De Jonghe’s collection remained more or less intact for several centuries. In the 1700s it ended up in Paris, in the hands of the dilettante and engraver Claude-Henri Watelet (1718-1786), who was already the owner of a number of other Rembrandt plates. Watelet was a connoisseur and particularly interested in the aesthetic and technical aspects of Rembrandt’s prints. He, too, used the plates to make new copies. They then came into the possession of Pierre-François Basan (1723-1797), a Parisian print dealer with an international clientele. He was the first to publish the prints taken from the plates in book form, under the title Recueil Rembrandt. Never before had the artist’s prints been brought together in this way, providing an overview of Rembrandt’s graphic oeuvre. The Paris publisher Auguste Jean later followed Basan’s example, having purchased the plates in around 1810. The publisher and printmaker Auguste Bernard, who acquired them in 1846, put an end to the recueils, while his son and heir Michel Bernard ceased making new prints altogether. This was probably due to the introduction of modern printing techniques, such as photoengraving, which made it possible to reproduce the original prints made in Rembrandt’s own time. The plates, by now overworked and in some cases barely resembling the originals, were now superfluous and were henceforth forgotten.

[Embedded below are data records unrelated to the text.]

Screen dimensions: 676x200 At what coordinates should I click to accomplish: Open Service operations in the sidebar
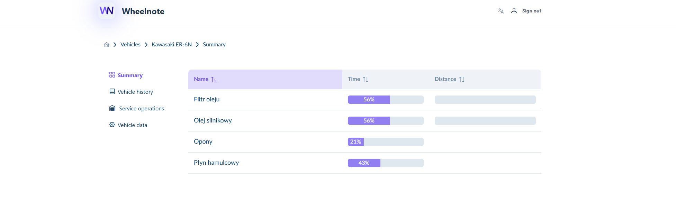pos(142,108)
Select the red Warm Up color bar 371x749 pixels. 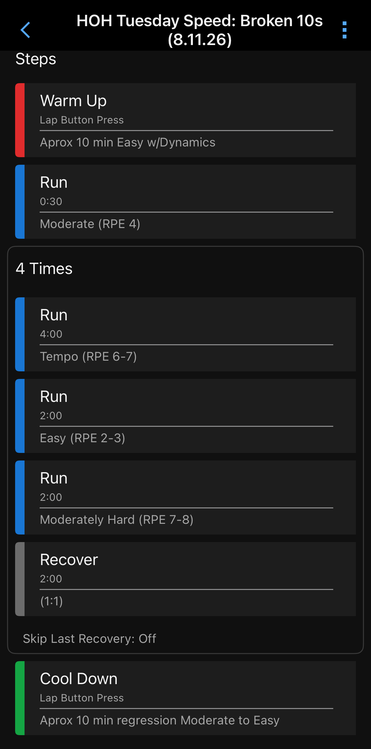20,120
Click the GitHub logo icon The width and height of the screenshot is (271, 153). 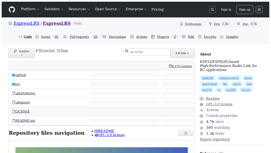[x=12, y=10]
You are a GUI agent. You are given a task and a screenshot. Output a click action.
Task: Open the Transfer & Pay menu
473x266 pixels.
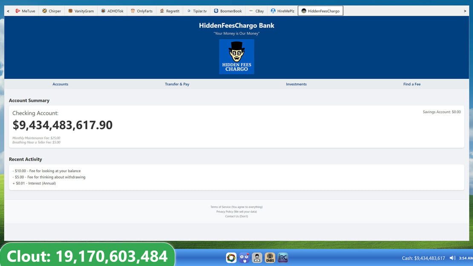click(x=177, y=84)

They were rediscovered in 1906 by the collector Alvin-Beaumont, who bought up Bernard’s stocks. By this time, however, there was little interest in them. When asked, the director of the Mauritshuis, Abraham Bredius (1855-1946), confirmed their attribution but labelled them mere ‘relics’. In 1916 Alvin-Beaumont commissioned the engraver André-Charles Coppier (1867-1948) to carry out new research into
their authenticity; in the process, several new prints were pulled. Shortly thereafter the plates were inked and lacquered, keeping the image visible but making it impossible to print from.
In the 1930s Alvin-Beaumont attempted to sell the plates to the Rijksmuseum and the British Museum, but was unable to come to an agreement about the price with either institution. In the end, he sold them to the American collector Robert Lee Humber (died 1970). In 1993 Humber’s heirs decided to dispose of the collection, which is now scattered across the globe. Interest in the plates, however, had apparently revived: they were sold within two months, among others to such important museums as the Rijksmuseum in Amsterdam and the Museum of Fine Arts in Boston. They are valued not only as historical documents that shed light on Rembrandt’s etching technique, but also as independent works of art.